Stored items
== Segment start ==
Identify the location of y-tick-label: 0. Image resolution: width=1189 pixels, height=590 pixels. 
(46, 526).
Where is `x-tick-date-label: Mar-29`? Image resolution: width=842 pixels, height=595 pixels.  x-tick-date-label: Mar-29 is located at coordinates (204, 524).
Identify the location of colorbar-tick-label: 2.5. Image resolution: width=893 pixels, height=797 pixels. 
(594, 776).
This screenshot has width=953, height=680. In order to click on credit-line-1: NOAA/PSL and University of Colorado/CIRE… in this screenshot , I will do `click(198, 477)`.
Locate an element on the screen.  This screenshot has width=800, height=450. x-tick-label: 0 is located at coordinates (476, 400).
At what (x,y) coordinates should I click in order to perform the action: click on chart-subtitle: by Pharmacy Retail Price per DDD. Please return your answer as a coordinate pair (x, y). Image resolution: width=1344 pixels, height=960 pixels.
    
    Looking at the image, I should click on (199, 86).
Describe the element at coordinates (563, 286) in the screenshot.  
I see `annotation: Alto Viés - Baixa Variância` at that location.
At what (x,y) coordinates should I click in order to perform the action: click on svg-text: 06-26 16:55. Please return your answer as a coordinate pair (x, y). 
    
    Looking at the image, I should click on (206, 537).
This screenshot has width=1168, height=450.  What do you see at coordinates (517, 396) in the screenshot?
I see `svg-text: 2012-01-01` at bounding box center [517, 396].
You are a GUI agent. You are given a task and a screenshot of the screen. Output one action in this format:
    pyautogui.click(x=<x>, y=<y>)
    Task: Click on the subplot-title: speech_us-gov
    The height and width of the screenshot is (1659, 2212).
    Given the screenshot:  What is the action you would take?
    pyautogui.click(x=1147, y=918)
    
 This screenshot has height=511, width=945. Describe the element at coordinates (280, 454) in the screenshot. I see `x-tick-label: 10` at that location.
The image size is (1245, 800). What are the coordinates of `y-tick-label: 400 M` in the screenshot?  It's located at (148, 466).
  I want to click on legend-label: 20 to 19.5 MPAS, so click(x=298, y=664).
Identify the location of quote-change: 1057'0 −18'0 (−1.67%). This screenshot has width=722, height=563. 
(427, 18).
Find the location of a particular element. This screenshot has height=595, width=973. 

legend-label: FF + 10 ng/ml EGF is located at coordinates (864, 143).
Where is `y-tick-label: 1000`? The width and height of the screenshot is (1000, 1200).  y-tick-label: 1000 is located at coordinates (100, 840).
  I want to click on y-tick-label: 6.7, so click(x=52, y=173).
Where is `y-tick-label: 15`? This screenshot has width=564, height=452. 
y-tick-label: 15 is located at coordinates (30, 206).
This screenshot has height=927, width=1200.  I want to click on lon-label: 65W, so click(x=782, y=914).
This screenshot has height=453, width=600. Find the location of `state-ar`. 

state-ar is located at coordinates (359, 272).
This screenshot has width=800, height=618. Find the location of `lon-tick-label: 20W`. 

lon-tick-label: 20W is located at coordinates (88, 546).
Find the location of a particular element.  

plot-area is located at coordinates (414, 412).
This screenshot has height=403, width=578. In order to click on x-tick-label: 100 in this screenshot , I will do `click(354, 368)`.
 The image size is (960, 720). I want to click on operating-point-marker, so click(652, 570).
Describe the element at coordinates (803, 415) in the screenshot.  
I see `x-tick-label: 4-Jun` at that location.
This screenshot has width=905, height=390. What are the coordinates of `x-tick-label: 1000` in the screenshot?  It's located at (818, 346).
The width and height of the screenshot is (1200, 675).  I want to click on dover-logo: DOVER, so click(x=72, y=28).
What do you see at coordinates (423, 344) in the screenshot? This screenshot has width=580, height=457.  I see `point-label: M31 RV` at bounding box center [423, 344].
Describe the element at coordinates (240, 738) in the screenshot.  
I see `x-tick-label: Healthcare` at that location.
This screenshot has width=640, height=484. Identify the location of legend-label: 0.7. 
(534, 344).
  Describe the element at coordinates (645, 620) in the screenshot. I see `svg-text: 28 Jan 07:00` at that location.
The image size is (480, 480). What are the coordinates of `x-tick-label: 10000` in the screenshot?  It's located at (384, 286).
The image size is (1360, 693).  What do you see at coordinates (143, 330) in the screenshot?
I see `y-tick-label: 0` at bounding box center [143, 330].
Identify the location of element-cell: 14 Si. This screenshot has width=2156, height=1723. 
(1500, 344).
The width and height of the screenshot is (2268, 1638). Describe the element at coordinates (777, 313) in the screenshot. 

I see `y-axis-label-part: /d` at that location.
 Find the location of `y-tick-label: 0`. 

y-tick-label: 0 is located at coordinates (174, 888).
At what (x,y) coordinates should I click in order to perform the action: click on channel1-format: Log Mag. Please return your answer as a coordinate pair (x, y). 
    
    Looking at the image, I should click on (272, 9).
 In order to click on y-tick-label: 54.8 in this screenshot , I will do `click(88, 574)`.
== Segment end ==
### Task instructions
Please reproduce the stored items above word for word, without changing anything.

### Output
Identify the location of y-tick-label: 0. Image resolution: width=1189 pixels, height=590 pixels. 
(46, 526).
Where is `x-tick-date-label: Mar-29`? Image resolution: width=842 pixels, height=595 pixels.  x-tick-date-label: Mar-29 is located at coordinates (204, 524).
Identify the location of colorbar-tick-label: 2.5. Image resolution: width=893 pixels, height=797 pixels. 
(594, 776).
This screenshot has width=953, height=680. In order to click on credit-line-1: NOAA/PSL and University of Colorado/CIRE… in this screenshot , I will do `click(198, 477)`.
Locate an element on the screen.  This screenshot has width=800, height=450. x-tick-label: 0 is located at coordinates (476, 400).
At what (x,y) coordinates should I click in order to perform the action: click on chart-subtitle: by Pharmacy Retail Price per DDD. Please return your answer as a coordinate pair (x, y). Image resolution: width=1344 pixels, height=960 pixels.
    
    Looking at the image, I should click on (199, 86).
Describe the element at coordinates (563, 286) in the screenshot.  
I see `annotation: Alto Viés - Baixa Variância` at that location.
At what (x,y) coordinates should I click in order to perform the action: click on svg-text: 06-26 16:55. Please return your answer as a coordinate pair (x, y). 
    
    Looking at the image, I should click on (206, 537).
This screenshot has width=1168, height=450.  What do you see at coordinates (517, 396) in the screenshot?
I see `svg-text: 2012-01-01` at bounding box center [517, 396].
You are a GUI agent. You are given a task and a screenshot of the screen. Output one action in this format:
    pyautogui.click(x=<x>, y=<y>)
    Task: Click on the subplot-title: speech_us-gov
    The height and width of the screenshot is (1659, 2212).
    Given the screenshot:  What is the action you would take?
    pyautogui.click(x=1147, y=918)
    
 This screenshot has height=511, width=945. Describe the element at coordinates (280, 454) in the screenshot. I see `x-tick-label: 10` at that location.
The image size is (1245, 800). What are the coordinates of `y-tick-label: 400 M` in the screenshot?  It's located at (148, 466).
  I want to click on legend-label: 20 to 19.5 MPAS, so click(x=298, y=664).
Identify the location of quote-change: 1057'0 −18'0 (−1.67%). This screenshot has width=722, height=563. 
(427, 18).
Find the location of a particular element. This screenshot has height=595, width=973. 

legend-label: FF + 10 ng/ml EGF is located at coordinates (864, 143).
Where is `y-tick-label: 1000`? The width and height of the screenshot is (1000, 1200).  y-tick-label: 1000 is located at coordinates (100, 840).
  I want to click on y-tick-label: 6.7, so click(x=52, y=173).
Where is `y-tick-label: 15`? This screenshot has width=564, height=452. 
y-tick-label: 15 is located at coordinates (30, 206).
This screenshot has height=927, width=1200.  I want to click on lon-label: 65W, so click(x=782, y=914).
This screenshot has height=453, width=600. Find the location of `state-ar`. 

state-ar is located at coordinates (359, 272).
This screenshot has width=800, height=618. Find the location of `lon-tick-label: 20W`. 

lon-tick-label: 20W is located at coordinates (88, 546).
Find the location of a particular element.  

plot-area is located at coordinates (414, 412).
This screenshot has height=403, width=578. In order to click on x-tick-label: 100 in this screenshot , I will do `click(354, 368)`.
 The image size is (960, 720). I want to click on operating-point-marker, so click(652, 570).
Describe the element at coordinates (803, 415) in the screenshot.  
I see `x-tick-label: 4-Jun` at that location.
This screenshot has width=905, height=390. What are the coordinates of `x-tick-label: 1000` in the screenshot?  It's located at (818, 346).
The width and height of the screenshot is (1200, 675).  I want to click on dover-logo: DOVER, so click(x=72, y=28).
What do you see at coordinates (423, 344) in the screenshot? This screenshot has width=580, height=457.  I see `point-label: M31 RV` at bounding box center [423, 344].
Describe the element at coordinates (240, 738) in the screenshot.  
I see `x-tick-label: Healthcare` at that location.
This screenshot has width=640, height=484. Identify the location of legend-label: 0.7. 
(534, 344).
  Describe the element at coordinates (645, 620) in the screenshot. I see `svg-text: 28 Jan 07:00` at that location.
The image size is (480, 480). What are the coordinates of `x-tick-label: 10000` in the screenshot?  It's located at (384, 286).
The image size is (1360, 693).  What do you see at coordinates (143, 330) in the screenshot?
I see `y-tick-label: 0` at bounding box center [143, 330].
Identify the location of element-cell: 14 Si. This screenshot has width=2156, height=1723. 
(1500, 344).
The width and height of the screenshot is (2268, 1638). Describe the element at coordinates (777, 313) in the screenshot. 

I see `y-axis-label-part: /d` at that location.
 Find the location of `y-tick-label: 0`. 

y-tick-label: 0 is located at coordinates (174, 888).
At what (x,y) coordinates should I click in order to perform the action: click on channel1-format: Log Mag. Please return your answer as a coordinate pair (x, y). 
    
    Looking at the image, I should click on (272, 9).
 In order to click on y-tick-label: 54.8 in this screenshot , I will do `click(88, 574)`.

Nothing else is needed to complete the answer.